Happy Blob anniversary, may you stick around for many years to come...... I dont always comment but I hang out here like a sweaty sock in a teenagers bedroom LOL

x

Pamela said...

I would keep reading.

Mya said...

Happy second blogiversary RC!
I would definitely keep reading. I agree totally with Aims. Talent will out.

Mya x

skywind said...

Oh, birthday cake, 2-year-old birthday cake.
Health information
Humor & Fun World

Cath said...

I just think you are gifted. And I am not an ego-stroker. I was riveted from the first sentence and if you can continue in that vein, don't change a thing.

Happy second anniversary!

Cath said...

PS - really, the bit where you said his lips were moving etc. - I was right with you there. Truly. Just felt your complete mind numbing shock.

It's good.

Kayleigh said...

Your writing really grabbed me, I don't know the story and felt like I wanted to keep reading to find out. You have a knack for turning a phrase and a great sense of irony -- both VERY compelling.

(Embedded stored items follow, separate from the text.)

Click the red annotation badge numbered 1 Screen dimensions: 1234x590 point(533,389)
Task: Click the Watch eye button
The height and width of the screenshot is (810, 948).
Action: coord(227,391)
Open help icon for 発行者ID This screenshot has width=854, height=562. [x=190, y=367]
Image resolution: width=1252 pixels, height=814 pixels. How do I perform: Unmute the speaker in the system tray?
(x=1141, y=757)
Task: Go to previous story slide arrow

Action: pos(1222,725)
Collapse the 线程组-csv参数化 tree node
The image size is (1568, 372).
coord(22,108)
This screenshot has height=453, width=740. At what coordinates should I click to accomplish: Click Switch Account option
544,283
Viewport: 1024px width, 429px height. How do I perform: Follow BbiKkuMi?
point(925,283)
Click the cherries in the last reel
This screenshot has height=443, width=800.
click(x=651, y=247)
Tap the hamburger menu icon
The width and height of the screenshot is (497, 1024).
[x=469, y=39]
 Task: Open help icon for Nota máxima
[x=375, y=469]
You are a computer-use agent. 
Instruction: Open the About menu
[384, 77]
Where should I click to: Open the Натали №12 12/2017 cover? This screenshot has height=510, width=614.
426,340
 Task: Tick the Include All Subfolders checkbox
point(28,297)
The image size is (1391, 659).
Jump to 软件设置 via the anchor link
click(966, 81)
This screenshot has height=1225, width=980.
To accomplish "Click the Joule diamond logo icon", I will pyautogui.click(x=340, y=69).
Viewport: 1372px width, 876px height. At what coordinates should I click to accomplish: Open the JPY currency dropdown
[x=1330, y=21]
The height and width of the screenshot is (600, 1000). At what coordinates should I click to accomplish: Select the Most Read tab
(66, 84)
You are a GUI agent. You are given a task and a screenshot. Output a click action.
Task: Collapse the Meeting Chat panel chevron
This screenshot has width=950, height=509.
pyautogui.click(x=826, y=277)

This is nonfiction, yet I think "show don't tell" can still apply. Like when you first said he had a look on his face similar to when he puts things off and then described him messing up paying the bill...that was great, but I think you may have muddied it when you also attributed that same look to him making things your fault. I think it might be more interesting if you let his penchant for twisting things into being your fault sort of reveal itself via his actions, rather than your assessment. Trust your reader to get it (and I know MANY of us do, oh yes, lol)

That last paragraph, and then the subsequent final sentence, were brilliantly done...it really hit me and made me want to read on.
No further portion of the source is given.